* **Your assignment**
Pictures are to be left out; every line from the one with "Where should I" through the end of the data must be transcribed exactly.
===== Exercise material
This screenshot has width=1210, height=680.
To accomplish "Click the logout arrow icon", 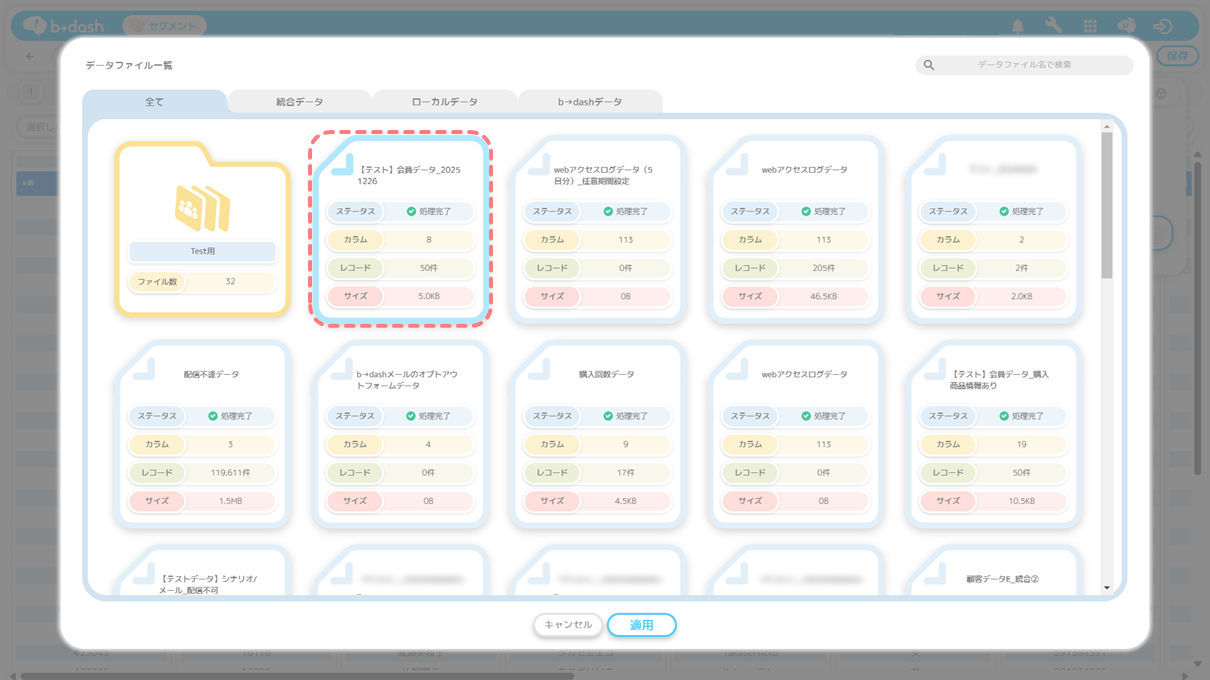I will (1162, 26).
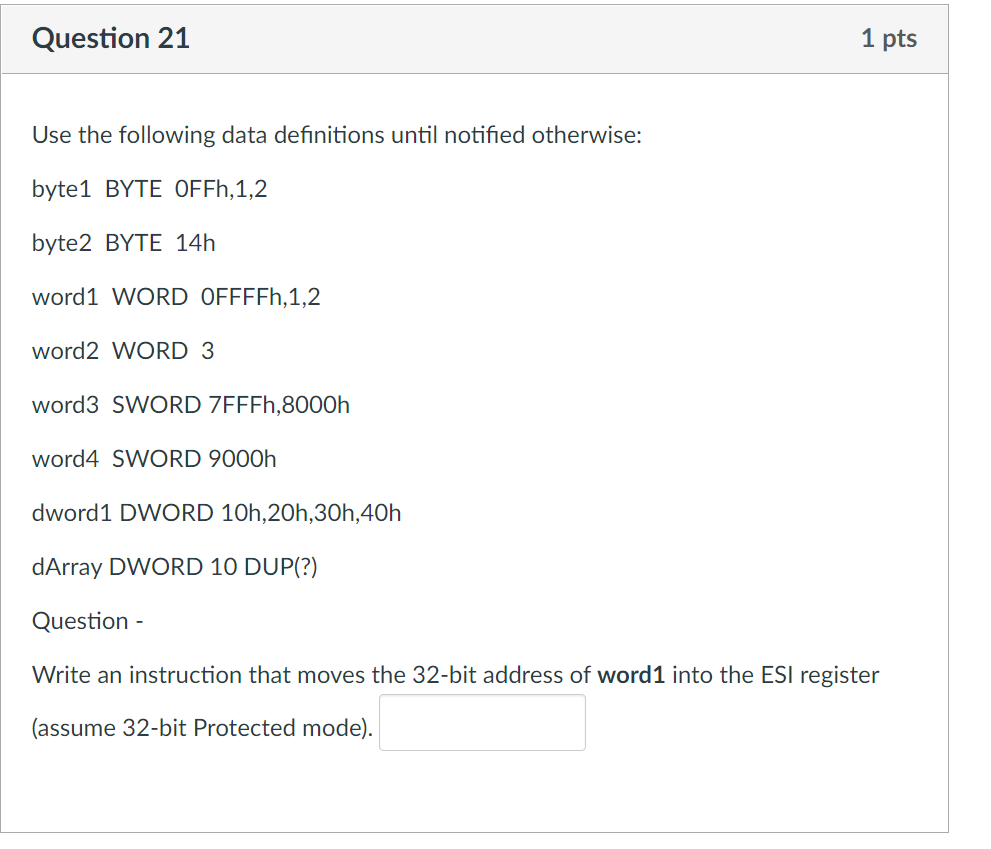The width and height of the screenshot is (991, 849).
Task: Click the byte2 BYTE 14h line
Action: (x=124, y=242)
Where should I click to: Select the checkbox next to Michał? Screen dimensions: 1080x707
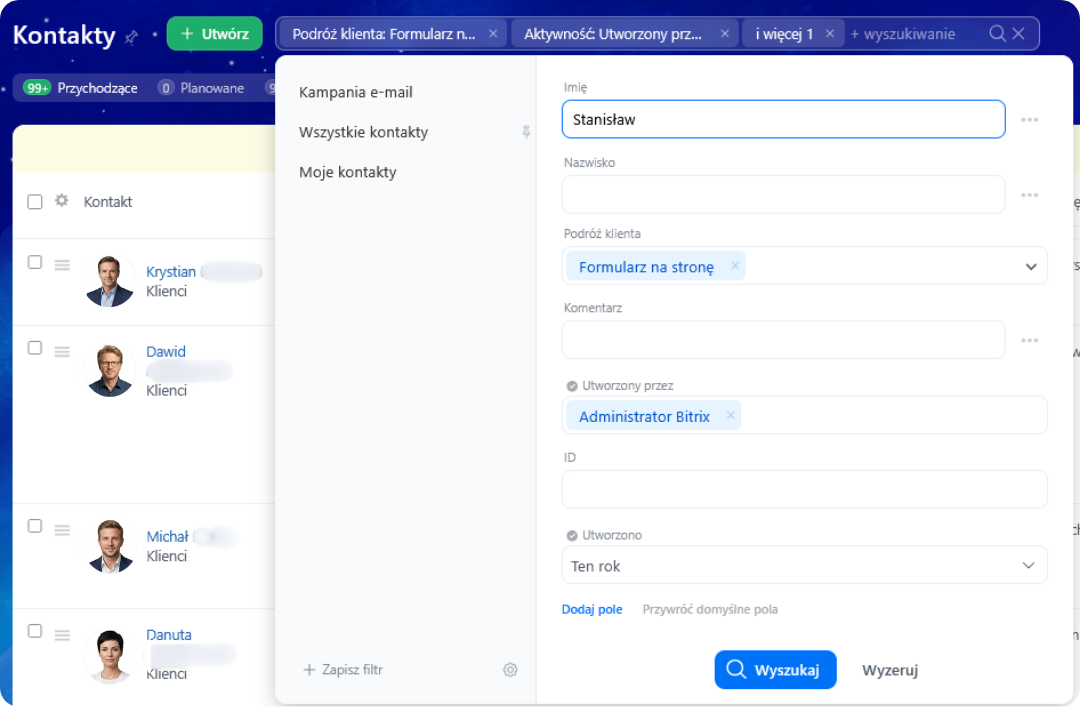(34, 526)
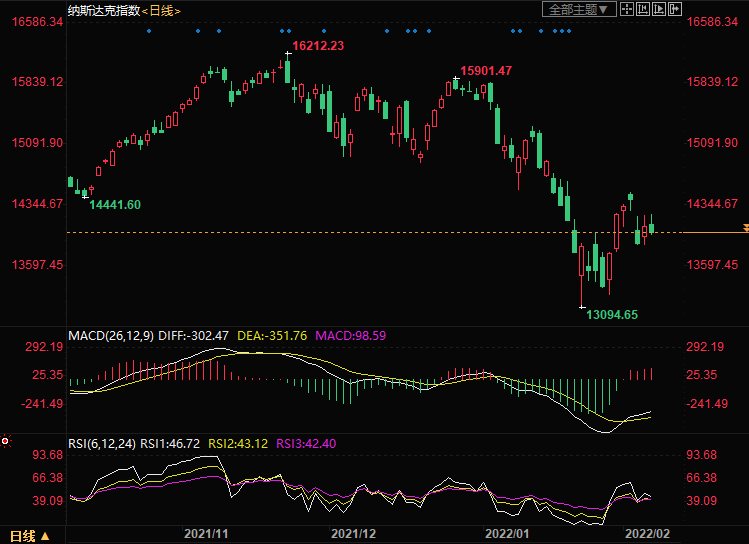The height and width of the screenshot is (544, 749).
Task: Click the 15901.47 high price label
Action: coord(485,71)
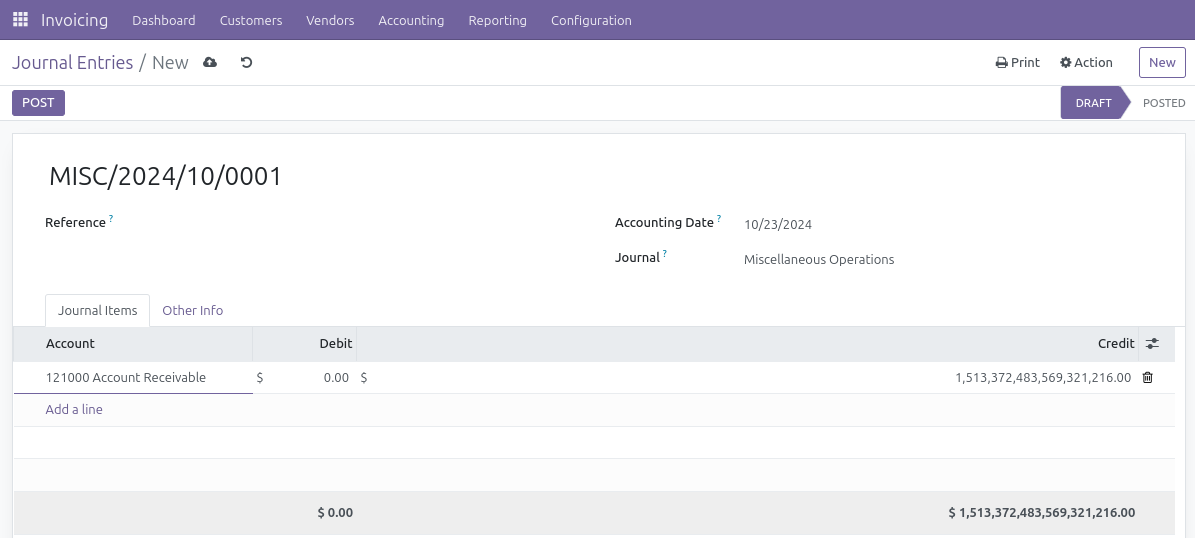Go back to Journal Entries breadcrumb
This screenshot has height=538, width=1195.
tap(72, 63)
==========
* **Answer space**
Where should I click to: Select the checkbox next to Michał? Screen dimensions: 1080x707
(34, 526)
The height and width of the screenshot is (544, 749).
Task: Click the 15901.47 high price label
Action: coord(485,71)
Go back to Journal Entries breadcrumb
This screenshot has height=538, width=1195.
tap(72, 63)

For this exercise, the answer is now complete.